Stroke is a leading cause of mortality and disability worldwide, requiring early detection and timely intervention to improve patient outcomes. However, in resource-limited locations, the lack of specialists often leads to delayed and inaccurate diagnoses. To address this, we propose an AI-driven stroke identification and treatment system that integrates expert knowledge with machine learning, enabling healthcare providers to make informed decisions without direct specialist input. The data for this study were obtained from Debre Berhan Referral Hospital through expert interviews, prescriptions, and from a public dataset in the Kaggle platform. Feature selection was performed using decision trees, Chi-Square tests, Elastic Net coefficients, and correlation analysis. Additionally, we applied to Shapley Additive Explanations to demonstrate the feasibility of feature selection in AI model development. Machine learning models, including Decision Tree, Random Forest, and Support Vector Machine, were evaluated, and Random Forest classifier achieved the highest accuracy of 99.4% using k-fold cross-validation technique. Expert knowledge was encoded in Prolog, while machine learning models were implemented in Python to develop a hybrid expert system. Medical professionals evaluated the system, confirming its effectiveness as a decision-support tool for stroke diagnosis and treatment. This approach demonstrates the potential of AI-driven expert systems to enhance stroke management, particularly in regions with limited access to specialized care.

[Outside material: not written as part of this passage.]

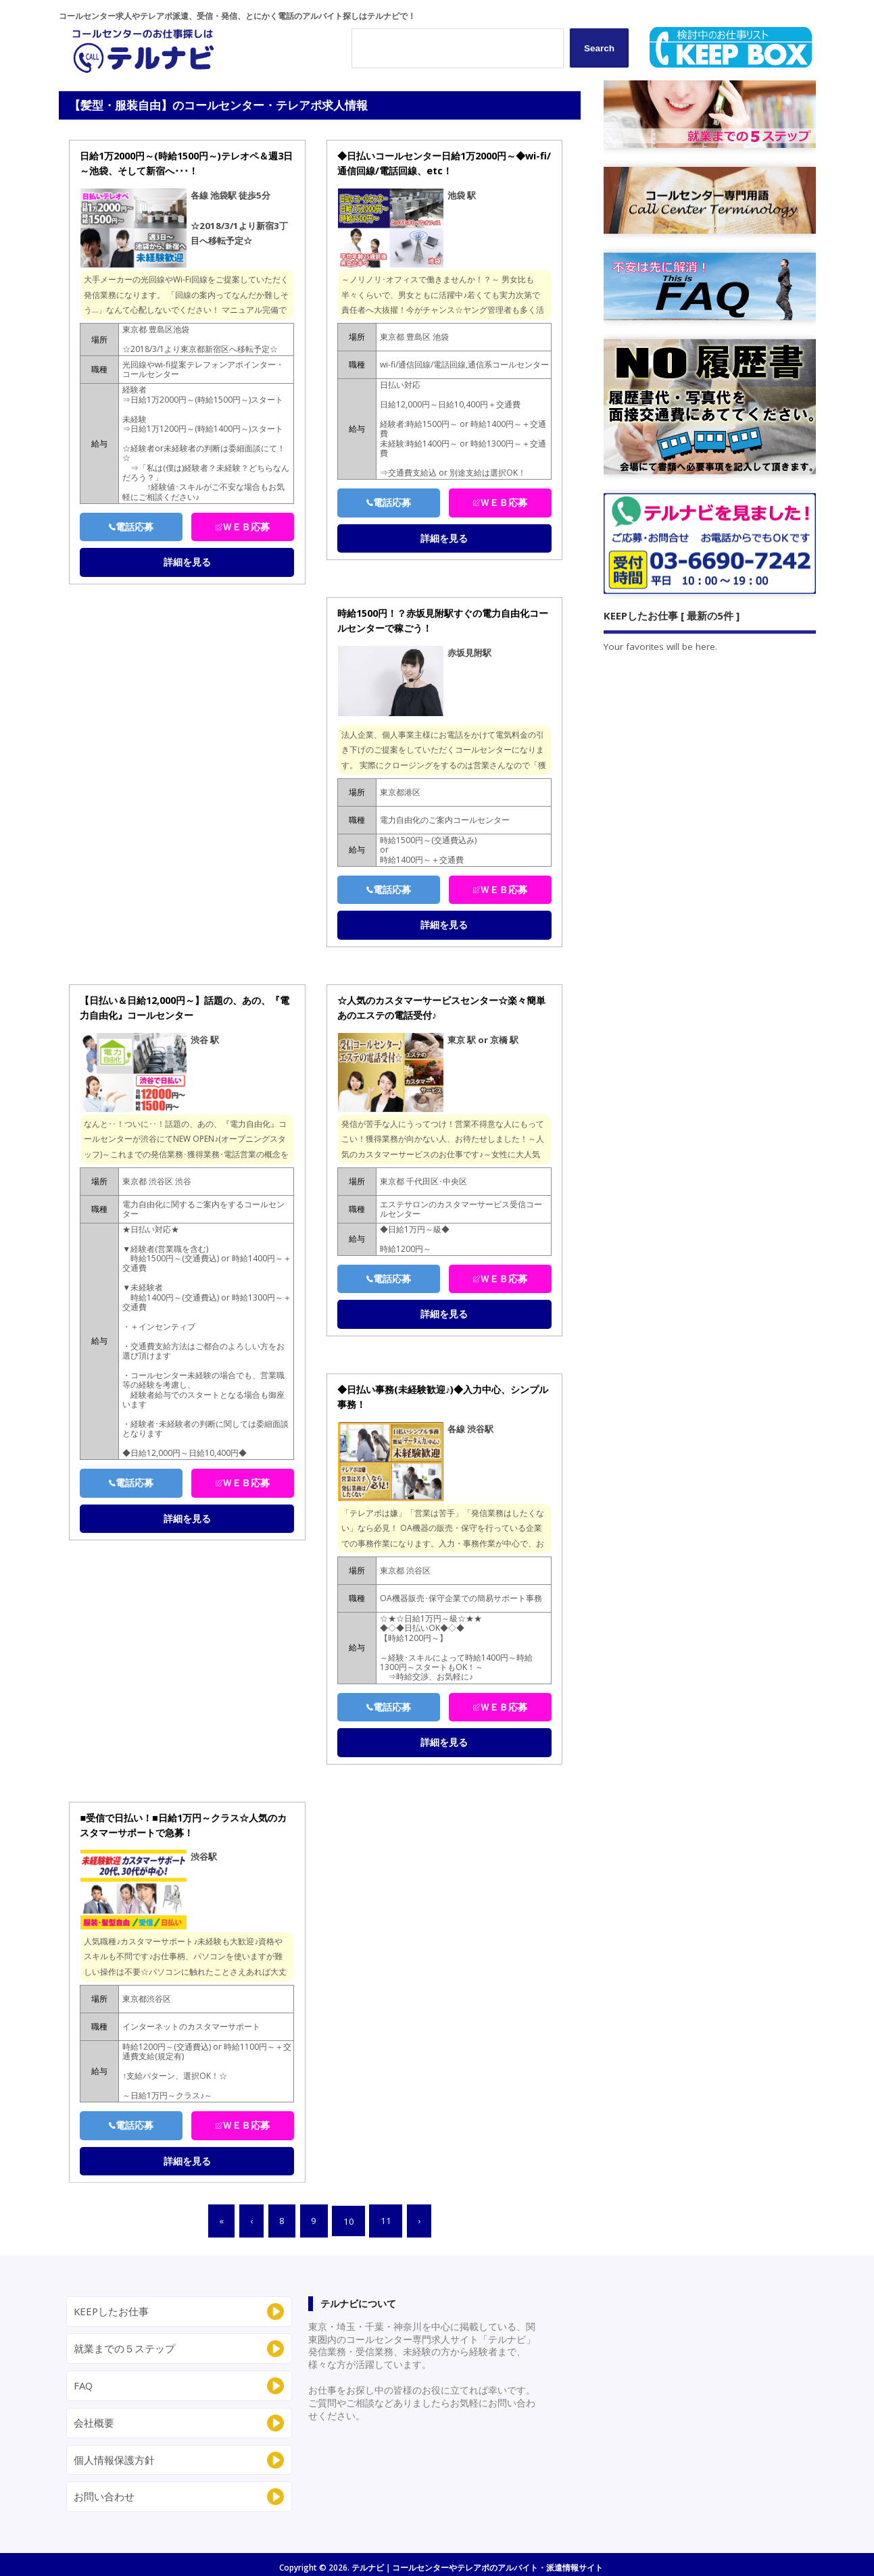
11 (386, 2221)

中风是全球死亡和残疾的主要原因,需要早期检测和及时干预以改善患者预后。然而,在资源有限的地区,缺乏专家往往导致诊断延迟和不准确。为了解决这一问题,我们提出了一种人工智能驱动的中风识别和治疗系统,该系统将专家知识与机器学习相结合,使医疗保健提供者无需专家直接参与即可做出明智的决策。本研究的数据通过专家访谈、处方从德布雷伯尔汉转诊医院获得,并从Kaggle平台的一个公共数据集中获取。使用决策树、卡方检验、弹性网系数和相关分析进行特征选择。此外,我们应用了夏普利加性解释来证明特征选择在人工智能模型开发中的可行性。对包括决策树、随机森林和支持向量机在内的机器学习模型进行了评估,随机森林分类器使用k折交叉验证技术达到了99.4%的最高准确率。专家知识用Prolog编码,而机器学习模型用Python实现,以开发一个混合专家系统。医学专业人员对该系统进行了评估,证实了其作为中风诊断和治疗决策支持工具的有效性。这种方法展示了人工智能驱动的专家系统在加强中风管理方面的潜力,特别是在获得专科护理机会有限的地区。